It’s Just Not .KOSHER – Jewish Groups Battle Over gTLD

Battles over who gets the opportunity to operate certain new gTLDs has been quite combative for a few, and one in particular is the .kosher application.

While there was only one applicant for .kosher, a subsidiary of OK Kosher, Kosher Marketing Assets LLC, which certifies more than 500,000 products and offices around the world, it drew criticisms from a number of Jewish organisations such as the Union of Orthodox Jewish Congregations of America, STAR-K Kosher Certification Inc. (STAR-K), Chicago Rabbinical Council (cRc), Kosher Supervision Service Inc. (KOF-K) and the Kashruth Council of Canada (COR) reported Haaretz.

However, Rabbi Moshe Elefant, chief operating officer of OU Kosher, made clear in an interview with the Jewish Journal on 23 January that he still had doubts about how OK Kosher would use the newly delegated gTLD.

“We don’t believe that any one group should have control over the word ‘kosher,’ Elefant told the Jewish Journal. “If one kosher certifying agency has control over which businesses could obtain Web addresses ending in .kosher, he said, any business that wanted to have such a presence on the Web would be forced to sign up with OK Kosher.”

But according to the report “an expert working for the International Chamber of Commerce rebuffed this objection and awarded the right to manage .kosher” to OK Kosher “on 14 January concluding that there was no proof that it would have a negative impact reported the Jewish Journal.

“Competitors claim OK Kosher would use the domain to attain an unfair competitive advantage in the kosher certification business, but the International Chamber of Commerce rejected their objection,” reported Haaretz.

“OK Kosher’s head of public relations, Rabbi Chaim Fogelman, told the Jewish Journal that the company is not yet sure what it will do with the new domain, but it will be in line with their mission of “kosher without compromise.”

But there is a background to the battle over the rights to .kosher. “There’s a long history of intense rivalry — but also cooperation — between kosher certifiers in the United States,” reported the Jewish Journal. “Today, a consumer food product may have only one kosher symbol on its package, but it’s likely that its ingredients are certified by different agencies.”

That balance between competition and cooperation is a delicate one, and this dispute could push that system in one way or another, Timothy Lytton, a professor at Albany Law School whose book “Kosher: Private Regulation in the Age of Industrialized Food” was published last year.
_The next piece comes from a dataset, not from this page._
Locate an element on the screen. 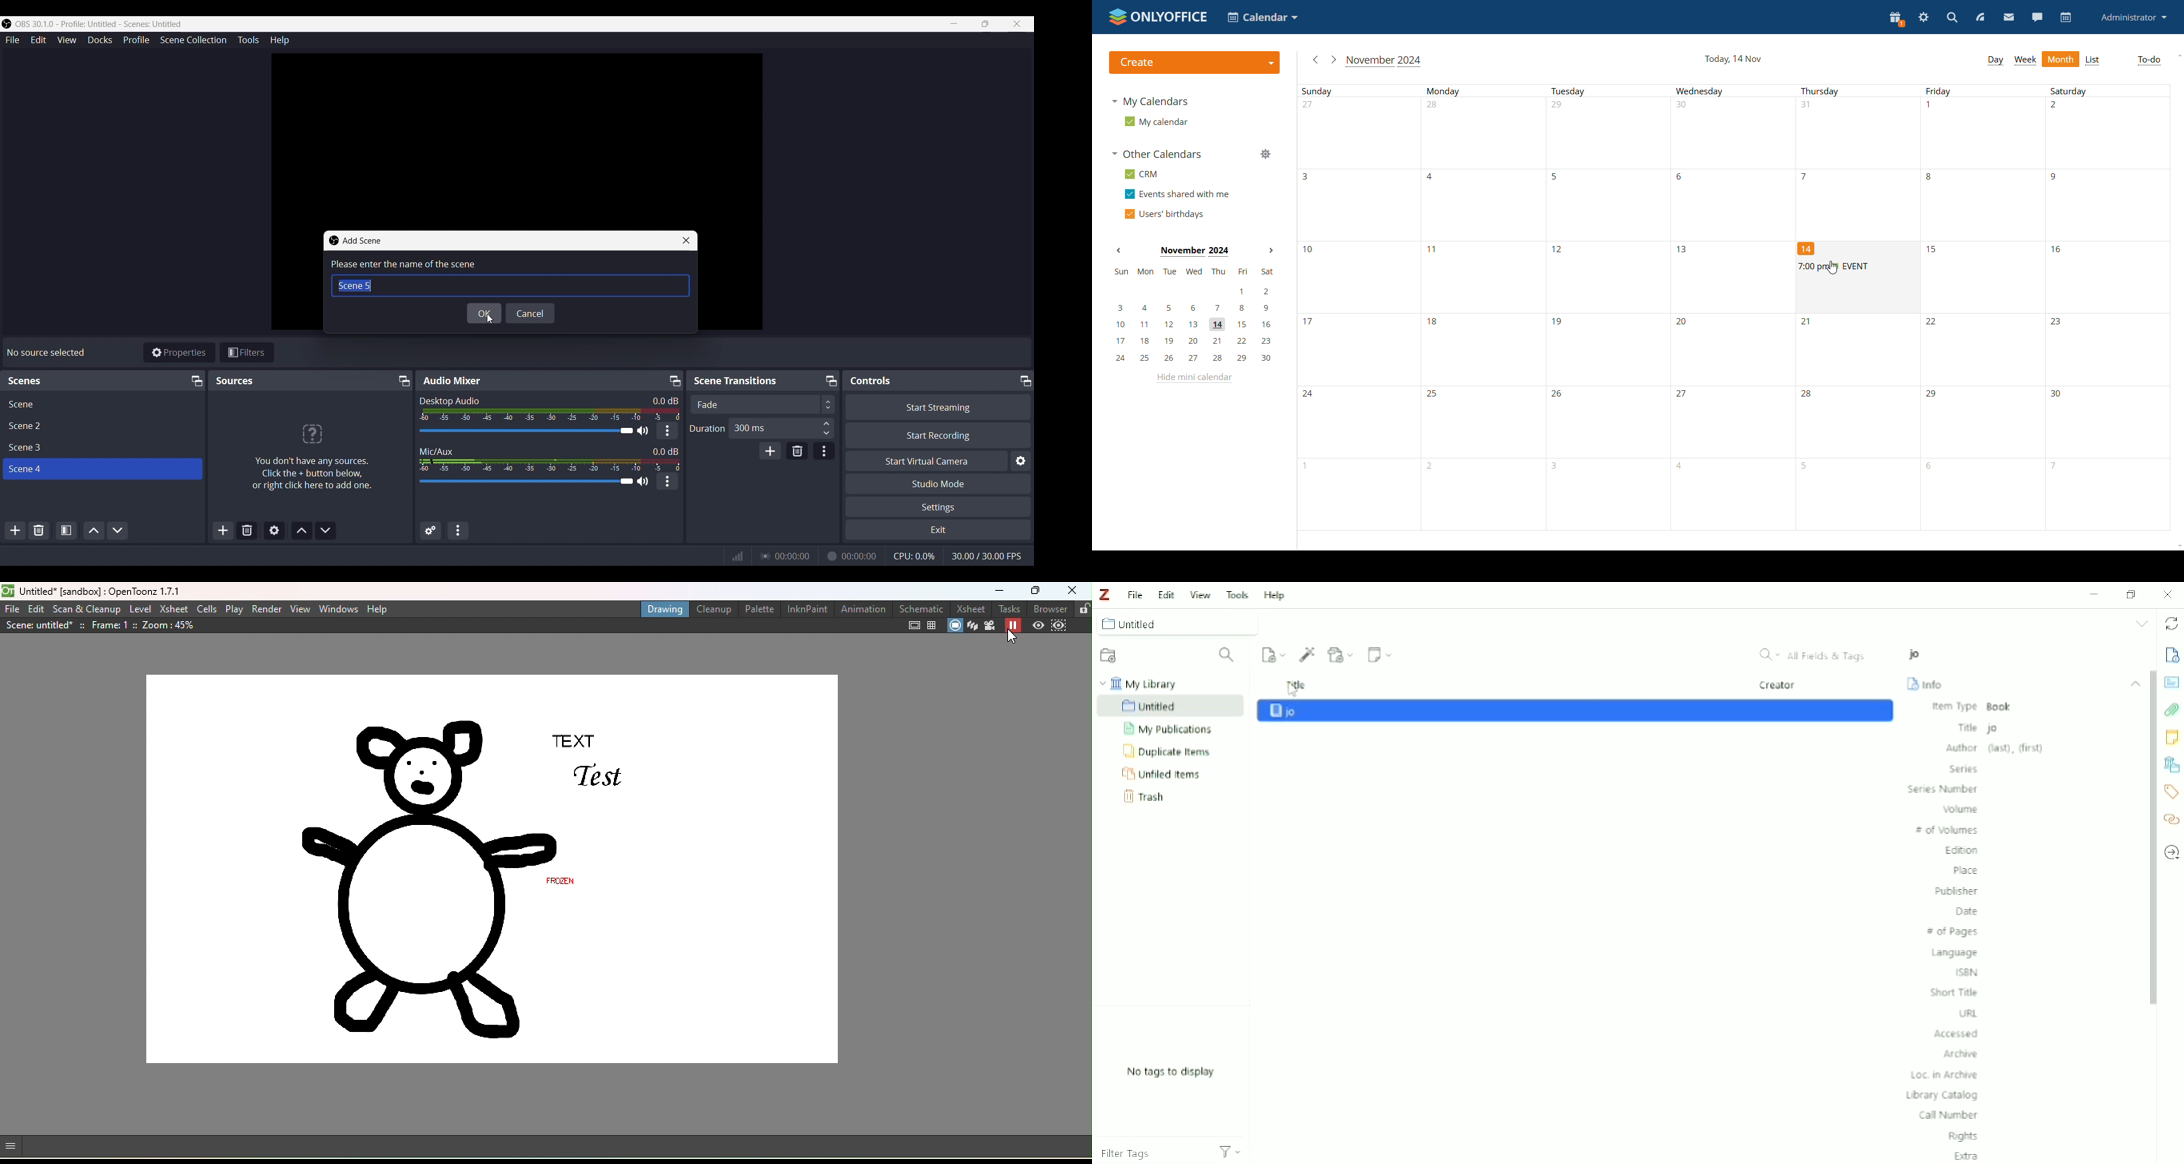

Gaining control over .kosher could give OK Kosher increased Internet traffic, he said.

“If that could be translated into greater market control or greater control over public understanding of kosher standards, that might push [the American system of kosher certification] in the direction of centralised control,” he said.

And while there is an application fee of $185,000 to apply for a gTLD, and many other costs, those opposing the bid spent around $100,000 on fees to ICANN and lawyers. And they could spend more to appeal the decision.

Elefant told the Jewish Journal that when news of OK’s application to take control of .kosher reached him at the OU in late 2012, it was a surprise.

“We were never informed by OK of their application,” he said. “We happened to find out — and religious Jews don’t like to use this word — coincidentally.”

Before they took their objection to ICANN, though, the OU, together with the four other agencies, approached OK Kosher according to the report. A meeting was held in January 2013 to see if some kind of mutually acceptable agreement could be reached.

But if the OU’s preference was for no agency to own the gTLD .kosher, OK Kosher took a different attitude. Fogelman said the .kosher gTLD has “enormous potential to spread kosher and educate about kosher.” Furthermore, Fogelman believes there is a danger to leaving the .kosher gTLD on the table.

“Allowing it to be directed by people who are either not qualified or have ulterior motives for managing .kosher has the potential for great disaster,” he said.